═════ Records shown ═════
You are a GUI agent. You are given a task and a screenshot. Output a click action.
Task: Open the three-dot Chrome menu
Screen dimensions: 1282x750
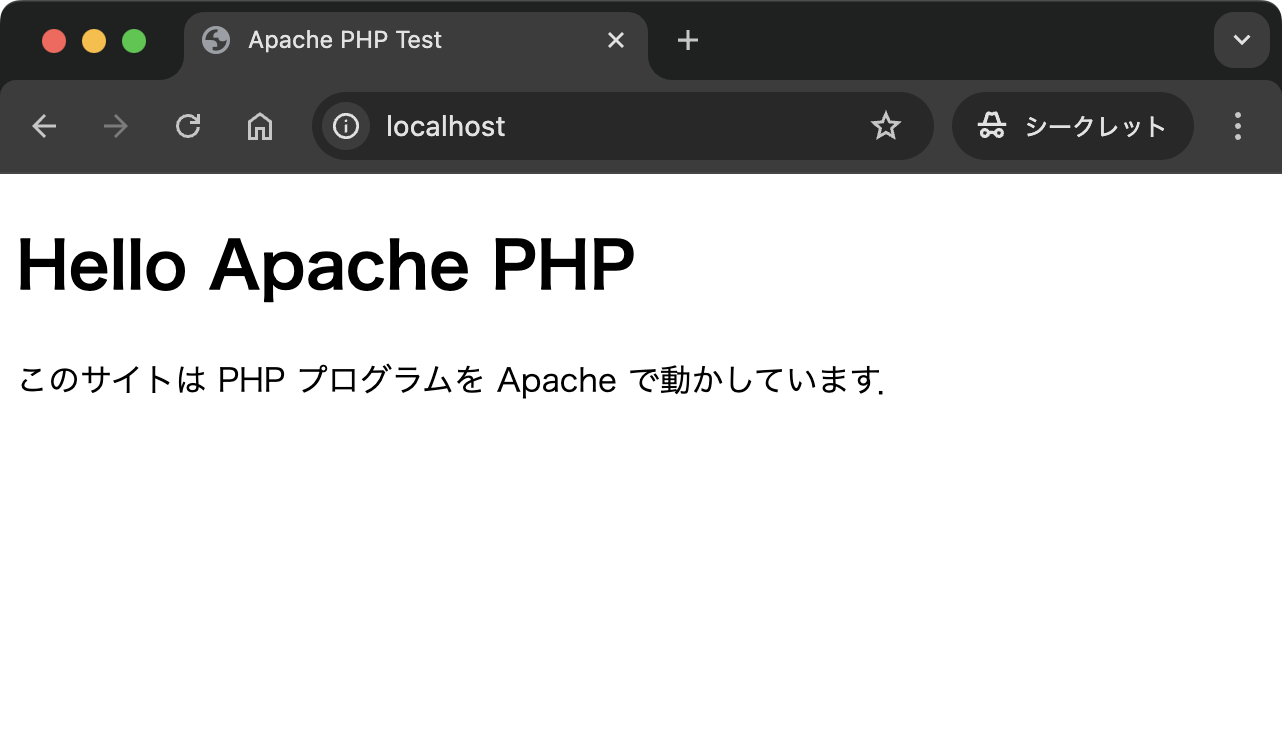pyautogui.click(x=1238, y=126)
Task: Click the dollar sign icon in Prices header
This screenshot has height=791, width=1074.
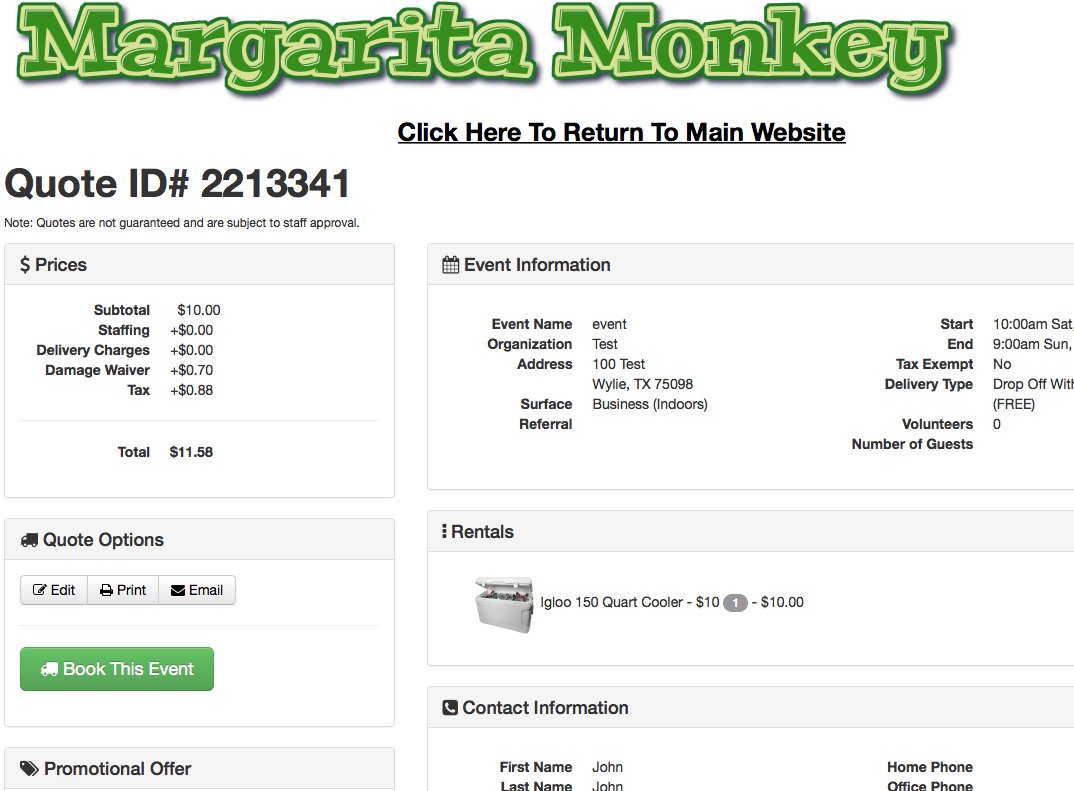Action: 25,265
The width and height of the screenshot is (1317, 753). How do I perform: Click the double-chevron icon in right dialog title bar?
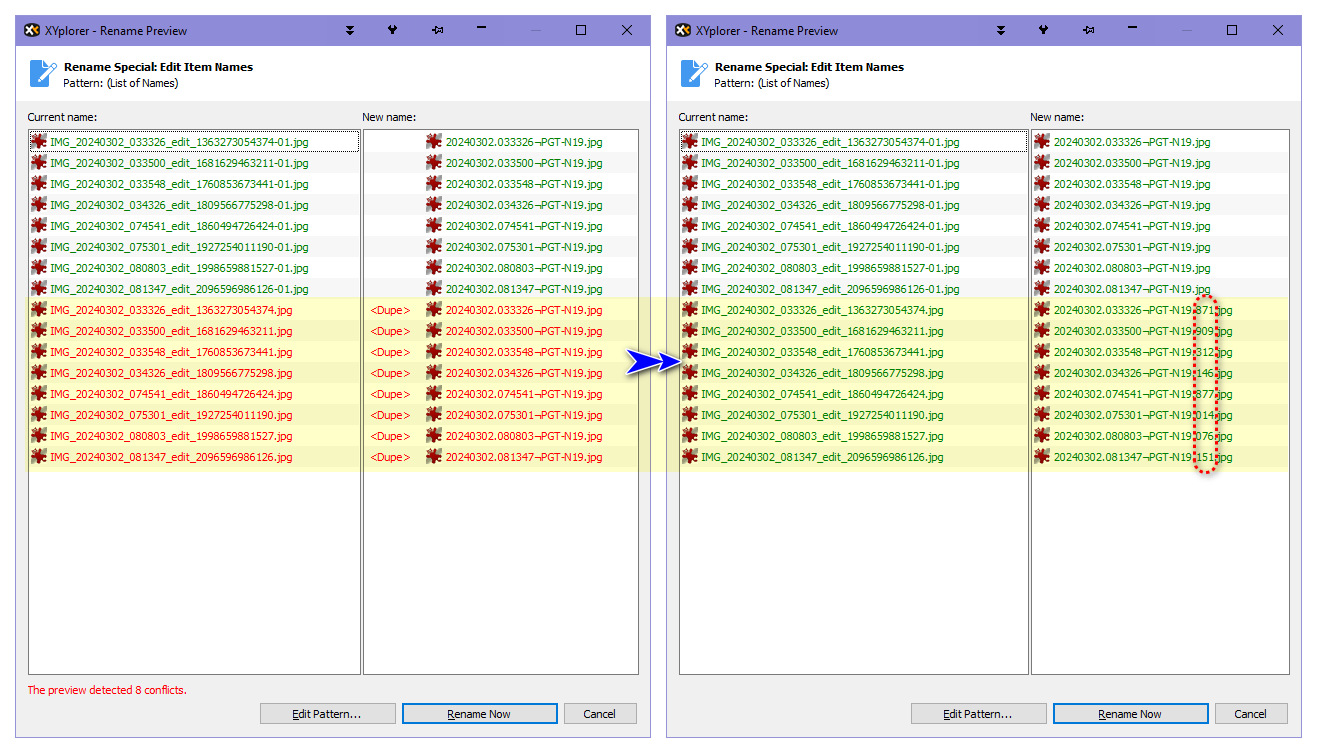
═════
▸ Instructions to follow: Scan the entries above for the word "icon", then copy every line in which it occurs.

▸ Reply to the exercise:
Task: Click the dollar sign icon in Prices header
The width and height of the screenshot is (1317, 753). How do I perform: Click the double-chevron icon in right dialog title bar?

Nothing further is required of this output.